Rapamycin is a natural compound and small molecule named after Rapa Nui, the native name for Easter Island. Rapamycin provided the stimulus for research studies on the mammalian target of rapamycin (mTOR) pathway that controls a range of biological processes. In cancer, this protein (mTOR) is frequently activated, leading to uncontrolled cell growth. Rapamycin inhibits mTOR thus it can reduce cell proliferation in cancer cells. However, due to the complexity of the mTOR signaling network, it can lead to different responses in different cell types.
When a disease and its associated antigens persist at high levels, like in cancer, T- cells can suffer from T cell exhaustion, which is regulated by mTOR. Exhausted T cells (Tex) have a sustained expression of inhibitory receptors. T-cell exhaustion is a complicated process involving many factors including altered cell function, upregulation of receptors, changes in transcription factors, metabolic changes, and loss of the ability to enter a quiescent state to form memory T cells, along with many others that have yet to be identified.

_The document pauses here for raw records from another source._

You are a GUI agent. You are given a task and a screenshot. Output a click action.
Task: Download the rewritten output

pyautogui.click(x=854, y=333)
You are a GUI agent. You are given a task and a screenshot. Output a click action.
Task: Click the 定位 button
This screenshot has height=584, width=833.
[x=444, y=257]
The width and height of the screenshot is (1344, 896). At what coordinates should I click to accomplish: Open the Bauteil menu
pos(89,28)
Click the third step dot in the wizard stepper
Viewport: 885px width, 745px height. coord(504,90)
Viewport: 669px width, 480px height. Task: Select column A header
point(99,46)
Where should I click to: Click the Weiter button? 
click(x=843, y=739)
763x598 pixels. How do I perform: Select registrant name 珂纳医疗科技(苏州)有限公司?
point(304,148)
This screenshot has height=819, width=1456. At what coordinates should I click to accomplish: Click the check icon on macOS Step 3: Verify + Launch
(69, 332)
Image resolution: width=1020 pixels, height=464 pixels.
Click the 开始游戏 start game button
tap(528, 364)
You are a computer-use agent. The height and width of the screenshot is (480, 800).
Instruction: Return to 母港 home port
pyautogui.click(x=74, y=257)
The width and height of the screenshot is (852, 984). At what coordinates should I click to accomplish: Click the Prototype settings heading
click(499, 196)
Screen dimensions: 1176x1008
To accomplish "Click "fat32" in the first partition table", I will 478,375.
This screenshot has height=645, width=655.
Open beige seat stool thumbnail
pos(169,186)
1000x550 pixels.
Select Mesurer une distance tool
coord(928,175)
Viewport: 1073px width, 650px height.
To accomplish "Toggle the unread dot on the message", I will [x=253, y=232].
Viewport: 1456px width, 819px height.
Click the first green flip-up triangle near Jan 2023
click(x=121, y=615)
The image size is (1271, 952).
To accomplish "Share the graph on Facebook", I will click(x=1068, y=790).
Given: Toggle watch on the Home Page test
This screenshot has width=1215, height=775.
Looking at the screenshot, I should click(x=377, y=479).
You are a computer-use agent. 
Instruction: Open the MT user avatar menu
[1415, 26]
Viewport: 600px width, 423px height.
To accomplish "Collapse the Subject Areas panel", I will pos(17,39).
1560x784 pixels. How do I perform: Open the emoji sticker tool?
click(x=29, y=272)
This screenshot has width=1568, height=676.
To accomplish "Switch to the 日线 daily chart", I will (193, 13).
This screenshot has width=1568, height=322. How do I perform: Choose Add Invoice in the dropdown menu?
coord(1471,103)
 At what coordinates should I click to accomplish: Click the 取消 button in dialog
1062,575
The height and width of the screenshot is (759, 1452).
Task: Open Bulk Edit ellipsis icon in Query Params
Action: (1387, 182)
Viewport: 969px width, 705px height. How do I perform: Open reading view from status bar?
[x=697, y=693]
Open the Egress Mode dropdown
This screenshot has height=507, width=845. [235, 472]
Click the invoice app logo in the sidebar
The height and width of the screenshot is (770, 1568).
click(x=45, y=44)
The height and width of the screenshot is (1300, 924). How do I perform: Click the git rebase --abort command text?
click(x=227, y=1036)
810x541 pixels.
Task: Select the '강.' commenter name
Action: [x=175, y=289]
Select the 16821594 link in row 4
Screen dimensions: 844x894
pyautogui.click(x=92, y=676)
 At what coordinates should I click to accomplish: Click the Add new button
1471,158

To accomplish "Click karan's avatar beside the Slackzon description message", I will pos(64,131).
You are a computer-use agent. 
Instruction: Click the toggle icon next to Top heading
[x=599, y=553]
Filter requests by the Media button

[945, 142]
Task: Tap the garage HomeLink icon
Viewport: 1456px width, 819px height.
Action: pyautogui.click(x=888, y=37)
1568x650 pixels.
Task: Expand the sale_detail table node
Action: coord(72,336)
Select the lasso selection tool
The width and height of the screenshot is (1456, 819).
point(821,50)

T-cell exhaustion is also a concern for Chimeric antigen receptor (CAR) T cell therapies. In this state, the cells lose their ability to target and kill cancer cells, effectively acquiring a state of hypo-responsiveness, which limits their effector function. In this capacity, Rapamycin has been shown to decrease the expression of exhaustion markers, and upregulate genes related to cell memory and survival.
Due to its role in cancer, mTOR has become a target and mTOR inhibitors like Rapamycin are being reviewed as potential anti-cancer agents.
Future discoveries may shed more light on mTOR signaling, mTOR inhibitors, and the role of Rapamycin for cancer research and CAR-T cell technologies.
References
Bulliard Y et al (2023) Reprogramming T cell differentiation and exhaustion in CAR-T cell therapy. J Hematol Oncol 16:108 Link
Chen Y et al (2023) Regulation of CD8+ T memory and exhaustion by the mTOR signals. Cell Mol Immunol 20: 1023–1039 (2023) Link
Yin X, He L, Guo Z (2023) T-cell exhaustion in CAR-T-cell therapy and strategies to overcome it. Immunology. 169(4):400-411. doi: 10.1111/imm.13642. Epub 2023 Mar 20. PMID: 36942414. Link.